*Aim of the exercise*
In the passage on Welsh National Youth Opera below, retype the section that begins with the words containing "Welsh National Youth" and ends with "only three performances.".

[Excerpted passage Boundary: Start]

Welsh National Youth Opera is part of the WNO MAX education initiative. Once each year, WNYO recruits young singers and instrumentalists (aged from 14 - 25) from auditions held in November. They meet on a project by project basis, to explore and expand their musical and dramatic skills and are taught and coached by experienced professionals. The aim is to present work relevant to young people to the highest standard possible and after learning to have confidence in one another and to focus on ensemble as well as individuality, the group stages a summer show - this year sadly for only three performances.
After the success of last year's production The Tailor's Daughter by Brian Irvine and Greg Cullen, the decision to stage Candide in John Caird's 1999 Royal National Theatre version, presented a bigger challenge. With 16 scenes, over 30 locations, 300 plus characters, 4 boats and a couple of sheep, the fifty - odd strong group certainly had its work cut out as did Nik Ashton and Tim Rhys-Evans along with the rest of the production team - which this year included not only voice coach Miriam Bowen but also nine mentors from the full-time WNO Chorus. The result was a genuine triumph with hardly a note or a stage move out of place, even on the nerve-racking first night.

[Excerpted passage Boundary: End]
[Data listing Boundary: Start]

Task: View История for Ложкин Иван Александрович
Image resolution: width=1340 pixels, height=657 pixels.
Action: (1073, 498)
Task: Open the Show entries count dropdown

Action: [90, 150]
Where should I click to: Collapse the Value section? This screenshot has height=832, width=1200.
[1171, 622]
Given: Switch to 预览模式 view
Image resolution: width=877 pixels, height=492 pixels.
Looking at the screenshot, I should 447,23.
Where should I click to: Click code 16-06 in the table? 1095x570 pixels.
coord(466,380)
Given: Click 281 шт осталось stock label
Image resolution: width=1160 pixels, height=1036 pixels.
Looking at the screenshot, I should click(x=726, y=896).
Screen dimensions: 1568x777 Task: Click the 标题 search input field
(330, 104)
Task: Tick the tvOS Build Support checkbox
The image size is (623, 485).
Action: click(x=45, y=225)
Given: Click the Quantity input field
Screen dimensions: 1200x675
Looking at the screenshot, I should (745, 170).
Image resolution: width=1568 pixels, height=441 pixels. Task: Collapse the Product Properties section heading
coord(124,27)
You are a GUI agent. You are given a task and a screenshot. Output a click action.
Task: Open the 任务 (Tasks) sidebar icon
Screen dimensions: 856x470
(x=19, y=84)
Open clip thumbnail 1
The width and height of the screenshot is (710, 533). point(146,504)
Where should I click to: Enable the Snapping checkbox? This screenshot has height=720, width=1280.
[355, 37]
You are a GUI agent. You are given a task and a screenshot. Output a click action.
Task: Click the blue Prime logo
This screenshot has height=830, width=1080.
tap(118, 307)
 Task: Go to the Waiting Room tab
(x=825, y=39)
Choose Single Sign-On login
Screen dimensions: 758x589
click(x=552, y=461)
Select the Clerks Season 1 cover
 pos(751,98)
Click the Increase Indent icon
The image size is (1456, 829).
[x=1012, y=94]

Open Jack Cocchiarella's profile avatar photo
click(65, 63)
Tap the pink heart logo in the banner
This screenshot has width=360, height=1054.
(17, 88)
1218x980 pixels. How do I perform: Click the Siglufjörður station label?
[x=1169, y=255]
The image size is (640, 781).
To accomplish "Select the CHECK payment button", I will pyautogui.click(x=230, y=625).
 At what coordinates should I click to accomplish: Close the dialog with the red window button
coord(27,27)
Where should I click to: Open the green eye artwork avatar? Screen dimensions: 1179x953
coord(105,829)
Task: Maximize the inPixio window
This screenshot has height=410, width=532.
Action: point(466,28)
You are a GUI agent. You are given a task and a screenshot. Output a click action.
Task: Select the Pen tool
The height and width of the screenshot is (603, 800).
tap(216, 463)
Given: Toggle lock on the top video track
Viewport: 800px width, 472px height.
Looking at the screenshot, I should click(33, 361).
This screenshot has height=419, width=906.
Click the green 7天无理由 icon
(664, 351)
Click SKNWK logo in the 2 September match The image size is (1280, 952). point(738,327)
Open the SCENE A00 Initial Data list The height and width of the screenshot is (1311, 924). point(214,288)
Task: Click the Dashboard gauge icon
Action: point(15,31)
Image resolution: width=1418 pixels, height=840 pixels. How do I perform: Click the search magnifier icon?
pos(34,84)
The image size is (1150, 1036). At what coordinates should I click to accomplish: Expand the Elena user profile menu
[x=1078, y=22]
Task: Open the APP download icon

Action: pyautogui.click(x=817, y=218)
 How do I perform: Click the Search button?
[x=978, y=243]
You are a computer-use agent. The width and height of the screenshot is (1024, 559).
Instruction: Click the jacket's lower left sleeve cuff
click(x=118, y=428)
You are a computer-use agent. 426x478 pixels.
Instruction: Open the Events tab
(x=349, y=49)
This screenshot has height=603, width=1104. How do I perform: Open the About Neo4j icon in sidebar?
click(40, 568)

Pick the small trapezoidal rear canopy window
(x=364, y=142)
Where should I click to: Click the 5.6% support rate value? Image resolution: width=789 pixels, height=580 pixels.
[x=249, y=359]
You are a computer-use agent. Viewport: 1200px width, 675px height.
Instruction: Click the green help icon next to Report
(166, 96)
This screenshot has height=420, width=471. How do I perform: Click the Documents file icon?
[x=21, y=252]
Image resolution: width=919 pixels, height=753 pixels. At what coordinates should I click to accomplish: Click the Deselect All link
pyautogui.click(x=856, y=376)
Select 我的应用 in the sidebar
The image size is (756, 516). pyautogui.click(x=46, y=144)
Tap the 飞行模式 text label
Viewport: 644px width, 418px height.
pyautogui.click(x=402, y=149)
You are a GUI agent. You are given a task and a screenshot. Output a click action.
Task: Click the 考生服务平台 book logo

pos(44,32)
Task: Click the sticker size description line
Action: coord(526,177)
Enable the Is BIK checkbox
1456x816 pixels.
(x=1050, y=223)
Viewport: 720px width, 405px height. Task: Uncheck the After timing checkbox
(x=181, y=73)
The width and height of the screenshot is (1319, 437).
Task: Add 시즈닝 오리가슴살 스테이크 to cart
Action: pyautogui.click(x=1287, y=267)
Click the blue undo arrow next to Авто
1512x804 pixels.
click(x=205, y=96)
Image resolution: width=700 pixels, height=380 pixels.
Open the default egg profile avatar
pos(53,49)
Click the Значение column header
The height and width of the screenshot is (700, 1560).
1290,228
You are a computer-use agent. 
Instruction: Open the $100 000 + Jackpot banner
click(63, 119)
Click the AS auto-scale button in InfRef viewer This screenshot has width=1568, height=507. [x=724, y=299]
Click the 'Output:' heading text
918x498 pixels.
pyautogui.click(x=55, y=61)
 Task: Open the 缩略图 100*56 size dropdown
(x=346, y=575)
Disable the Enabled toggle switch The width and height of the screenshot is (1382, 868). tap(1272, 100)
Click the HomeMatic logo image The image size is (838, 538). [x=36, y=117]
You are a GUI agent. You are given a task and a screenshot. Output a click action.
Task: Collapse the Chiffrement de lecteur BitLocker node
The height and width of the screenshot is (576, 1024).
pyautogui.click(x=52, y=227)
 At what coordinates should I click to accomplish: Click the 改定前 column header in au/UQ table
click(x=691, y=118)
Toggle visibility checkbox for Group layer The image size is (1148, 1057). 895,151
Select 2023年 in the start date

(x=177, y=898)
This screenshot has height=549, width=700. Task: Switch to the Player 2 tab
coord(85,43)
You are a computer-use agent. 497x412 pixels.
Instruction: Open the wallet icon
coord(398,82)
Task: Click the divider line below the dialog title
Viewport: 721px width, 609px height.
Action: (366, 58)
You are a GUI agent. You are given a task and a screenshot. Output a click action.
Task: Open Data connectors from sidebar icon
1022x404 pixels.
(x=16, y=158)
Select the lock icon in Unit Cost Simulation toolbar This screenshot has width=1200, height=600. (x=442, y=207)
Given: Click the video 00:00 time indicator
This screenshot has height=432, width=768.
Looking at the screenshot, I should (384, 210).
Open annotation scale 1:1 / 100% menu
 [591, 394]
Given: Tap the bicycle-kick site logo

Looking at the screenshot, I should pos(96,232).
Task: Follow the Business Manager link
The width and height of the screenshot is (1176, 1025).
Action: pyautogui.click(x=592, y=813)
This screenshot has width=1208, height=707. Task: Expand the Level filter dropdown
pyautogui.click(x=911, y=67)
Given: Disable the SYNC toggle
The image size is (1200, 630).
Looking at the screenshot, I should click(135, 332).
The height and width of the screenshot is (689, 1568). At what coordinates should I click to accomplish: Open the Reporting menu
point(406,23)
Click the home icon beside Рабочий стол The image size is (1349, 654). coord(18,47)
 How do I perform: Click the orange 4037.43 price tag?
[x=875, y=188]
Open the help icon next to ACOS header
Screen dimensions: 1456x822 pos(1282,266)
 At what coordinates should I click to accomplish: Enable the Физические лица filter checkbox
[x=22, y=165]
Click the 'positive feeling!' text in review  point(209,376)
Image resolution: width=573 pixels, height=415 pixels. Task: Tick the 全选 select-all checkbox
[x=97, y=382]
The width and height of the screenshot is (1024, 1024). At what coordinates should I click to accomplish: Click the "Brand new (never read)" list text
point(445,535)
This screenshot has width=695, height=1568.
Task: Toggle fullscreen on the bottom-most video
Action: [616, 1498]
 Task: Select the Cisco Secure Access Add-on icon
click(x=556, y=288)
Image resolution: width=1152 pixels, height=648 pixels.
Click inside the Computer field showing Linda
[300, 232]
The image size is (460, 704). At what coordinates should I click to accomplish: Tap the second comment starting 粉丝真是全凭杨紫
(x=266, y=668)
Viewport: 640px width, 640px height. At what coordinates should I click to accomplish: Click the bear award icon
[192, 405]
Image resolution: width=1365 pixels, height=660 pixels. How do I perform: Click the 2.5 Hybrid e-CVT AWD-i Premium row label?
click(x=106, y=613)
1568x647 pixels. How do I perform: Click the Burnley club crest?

[Data listing Boundary: End]

*Answer to the problem*
Welsh National Youth Opera is part of the WNO MAX education initiative. Once each year, WNYO recruits young singers and instrumentalists (aged from 14 - 25) from auditions held in November. They meet on a project by project basis, to explore and expand their musical and dramatic skills and are taught and coached by experienced professionals. The aim is to present work relevant to young people to the highest standard possible and after learning to have confidence in one another and to focus on ensemble as well as individuality, the group stages a summer show - this year sadly for only three performances.